Dataset entries:
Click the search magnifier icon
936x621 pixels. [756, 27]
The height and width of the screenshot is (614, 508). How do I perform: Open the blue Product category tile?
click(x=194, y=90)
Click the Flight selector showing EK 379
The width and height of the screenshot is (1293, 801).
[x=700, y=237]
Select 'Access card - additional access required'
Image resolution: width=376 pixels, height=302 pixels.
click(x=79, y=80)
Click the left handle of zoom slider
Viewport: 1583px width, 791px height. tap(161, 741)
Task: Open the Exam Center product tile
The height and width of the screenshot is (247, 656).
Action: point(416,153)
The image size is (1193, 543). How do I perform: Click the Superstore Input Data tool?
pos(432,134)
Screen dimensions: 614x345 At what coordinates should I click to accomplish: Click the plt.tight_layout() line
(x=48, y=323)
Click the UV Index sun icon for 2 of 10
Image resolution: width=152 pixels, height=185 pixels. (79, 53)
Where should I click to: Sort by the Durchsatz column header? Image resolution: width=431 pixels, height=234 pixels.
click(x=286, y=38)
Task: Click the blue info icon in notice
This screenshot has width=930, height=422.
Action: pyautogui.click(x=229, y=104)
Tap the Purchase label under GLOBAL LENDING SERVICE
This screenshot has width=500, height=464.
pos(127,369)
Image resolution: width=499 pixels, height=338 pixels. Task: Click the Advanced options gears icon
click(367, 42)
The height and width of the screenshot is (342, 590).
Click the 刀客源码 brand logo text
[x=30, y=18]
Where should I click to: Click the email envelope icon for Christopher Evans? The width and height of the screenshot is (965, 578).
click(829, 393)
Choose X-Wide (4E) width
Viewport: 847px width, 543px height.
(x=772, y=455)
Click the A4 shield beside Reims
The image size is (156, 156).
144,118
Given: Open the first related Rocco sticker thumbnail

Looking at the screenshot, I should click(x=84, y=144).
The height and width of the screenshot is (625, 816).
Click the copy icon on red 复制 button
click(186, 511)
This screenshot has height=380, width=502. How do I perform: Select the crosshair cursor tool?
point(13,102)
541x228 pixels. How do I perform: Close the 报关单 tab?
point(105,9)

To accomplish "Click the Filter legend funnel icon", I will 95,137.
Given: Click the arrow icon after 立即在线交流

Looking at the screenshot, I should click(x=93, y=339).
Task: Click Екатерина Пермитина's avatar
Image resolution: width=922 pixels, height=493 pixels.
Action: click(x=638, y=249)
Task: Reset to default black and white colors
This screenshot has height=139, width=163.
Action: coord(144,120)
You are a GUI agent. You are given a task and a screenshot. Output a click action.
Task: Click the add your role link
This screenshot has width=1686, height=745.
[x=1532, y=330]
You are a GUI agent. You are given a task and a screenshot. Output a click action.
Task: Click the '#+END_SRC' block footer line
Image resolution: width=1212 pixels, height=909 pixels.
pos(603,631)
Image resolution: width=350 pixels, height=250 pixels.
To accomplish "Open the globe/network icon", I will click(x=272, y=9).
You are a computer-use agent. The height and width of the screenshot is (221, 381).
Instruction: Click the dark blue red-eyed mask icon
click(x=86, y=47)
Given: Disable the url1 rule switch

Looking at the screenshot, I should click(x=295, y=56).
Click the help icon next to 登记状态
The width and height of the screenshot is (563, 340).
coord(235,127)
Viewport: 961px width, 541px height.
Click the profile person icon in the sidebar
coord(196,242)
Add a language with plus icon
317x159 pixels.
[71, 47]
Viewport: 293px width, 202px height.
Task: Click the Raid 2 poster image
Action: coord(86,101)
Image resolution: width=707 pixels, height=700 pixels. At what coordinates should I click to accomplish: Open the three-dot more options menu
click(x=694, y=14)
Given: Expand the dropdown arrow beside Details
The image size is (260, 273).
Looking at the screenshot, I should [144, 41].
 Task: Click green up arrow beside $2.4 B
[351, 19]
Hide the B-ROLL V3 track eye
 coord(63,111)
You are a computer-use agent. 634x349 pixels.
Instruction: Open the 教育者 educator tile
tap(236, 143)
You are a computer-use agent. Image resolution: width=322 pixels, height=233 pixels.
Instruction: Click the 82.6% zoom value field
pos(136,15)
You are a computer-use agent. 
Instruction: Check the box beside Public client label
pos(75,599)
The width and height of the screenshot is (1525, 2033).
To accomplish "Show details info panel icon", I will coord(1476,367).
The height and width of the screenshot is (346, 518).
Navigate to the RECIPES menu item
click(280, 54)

About this task:
Return all of the data word for word.

Result of this task:
Click the search magnifier icon
936x621 pixels. [756, 27]
The height and width of the screenshot is (614, 508). How do I perform: Open the blue Product category tile?
click(x=194, y=90)
Click the Flight selector showing EK 379
The width and height of the screenshot is (1293, 801).
[x=700, y=237]
Select 'Access card - additional access required'
Image resolution: width=376 pixels, height=302 pixels.
click(x=79, y=80)
Click the left handle of zoom slider
Viewport: 1583px width, 791px height. tap(161, 741)
Task: Open the Exam Center product tile
The height and width of the screenshot is (247, 656).
Action: point(416,153)
The image size is (1193, 543). How do I perform: Click the Superstore Input Data tool?
pos(432,134)
Screen dimensions: 614x345 At what coordinates should I click to accomplish: Click the plt.tight_layout() line
(x=48, y=323)
Click the UV Index sun icon for 2 of 10
Image resolution: width=152 pixels, height=185 pixels. (79, 53)
Where should I click to: Sort by the Durchsatz column header? Image resolution: width=431 pixels, height=234 pixels.
click(x=286, y=38)
Task: Click the blue info icon in notice
This screenshot has width=930, height=422.
Action: pyautogui.click(x=229, y=104)
Tap the Purchase label under GLOBAL LENDING SERVICE
This screenshot has width=500, height=464.
pos(127,369)
Image resolution: width=499 pixels, height=338 pixels. Task: Click the Advanced options gears icon
click(367, 42)
The height and width of the screenshot is (342, 590).
Click the 刀客源码 brand logo text
[x=30, y=18]
Where should I click to: Click the email envelope icon for Christopher Evans? The width and height of the screenshot is (965, 578).
click(829, 393)
Choose X-Wide (4E) width
Viewport: 847px width, 543px height.
(x=772, y=455)
Click the A4 shield beside Reims
The image size is (156, 156).
144,118
Given: Open the first related Rocco sticker thumbnail

Looking at the screenshot, I should click(x=84, y=144).
The height and width of the screenshot is (625, 816).
Click the copy icon on red 复制 button
click(186, 511)
This screenshot has height=380, width=502. How do I perform: Select the crosshair cursor tool?
point(13,102)
541x228 pixels. How do I perform: Close the 报关单 tab?
point(105,9)

To accomplish "Click the Filter legend funnel icon", I will 95,137.
Given: Click the arrow icon after 立即在线交流

Looking at the screenshot, I should click(x=93, y=339).
Task: Click Екатерина Пермитина's avatar
Image resolution: width=922 pixels, height=493 pixels.
Action: click(x=638, y=249)
Task: Reset to default black and white colors
This screenshot has height=139, width=163.
Action: coord(144,120)
You are a GUI agent. You are given a task and a screenshot. Output a click action.
Task: Click the add your role link
This screenshot has width=1686, height=745.
[x=1532, y=330]
You are a GUI agent. You are given a task and a screenshot. Output a click action.
Task: Click the '#+END_SRC' block footer line
Image resolution: width=1212 pixels, height=909 pixels.
pos(603,631)
Image resolution: width=350 pixels, height=250 pixels.
To accomplish "Open the globe/network icon", I will click(x=272, y=9).
You are a computer-use agent. The height and width of the screenshot is (221, 381).
Instruction: Click the dark blue red-eyed mask icon
click(x=86, y=47)
Given: Disable the url1 rule switch

Looking at the screenshot, I should click(x=295, y=56).
Click the help icon next to 登记状态
The width and height of the screenshot is (563, 340).
coord(235,127)
Viewport: 961px width, 541px height.
Click the profile person icon in the sidebar
coord(196,242)
Add a language with plus icon
317x159 pixels.
[71, 47]
Viewport: 293px width, 202px height.
Task: Click the Raid 2 poster image
Action: coord(86,101)
Image resolution: width=707 pixels, height=700 pixels. At what coordinates should I click to accomplish: Open the three-dot more options menu
click(x=694, y=14)
Given: Expand the dropdown arrow beside Details
The image size is (260, 273).
Looking at the screenshot, I should [144, 41].
 Task: Click green up arrow beside $2.4 B
[351, 19]
Hide the B-ROLL V3 track eye
 coord(63,111)
You are a computer-use agent. 634x349 pixels.
Instruction: Open the 教育者 educator tile
tap(236, 143)
You are a computer-use agent. Image resolution: width=322 pixels, height=233 pixels.
Instruction: Click the 82.6% zoom value field
pos(136,15)
You are a computer-use agent. 
Instruction: Check the box beside Public client label
pos(75,599)
The width and height of the screenshot is (1525, 2033).
To accomplish "Show details info panel icon", I will coord(1476,367).
The height and width of the screenshot is (346, 518).
Navigate to the RECIPES menu item
click(280, 54)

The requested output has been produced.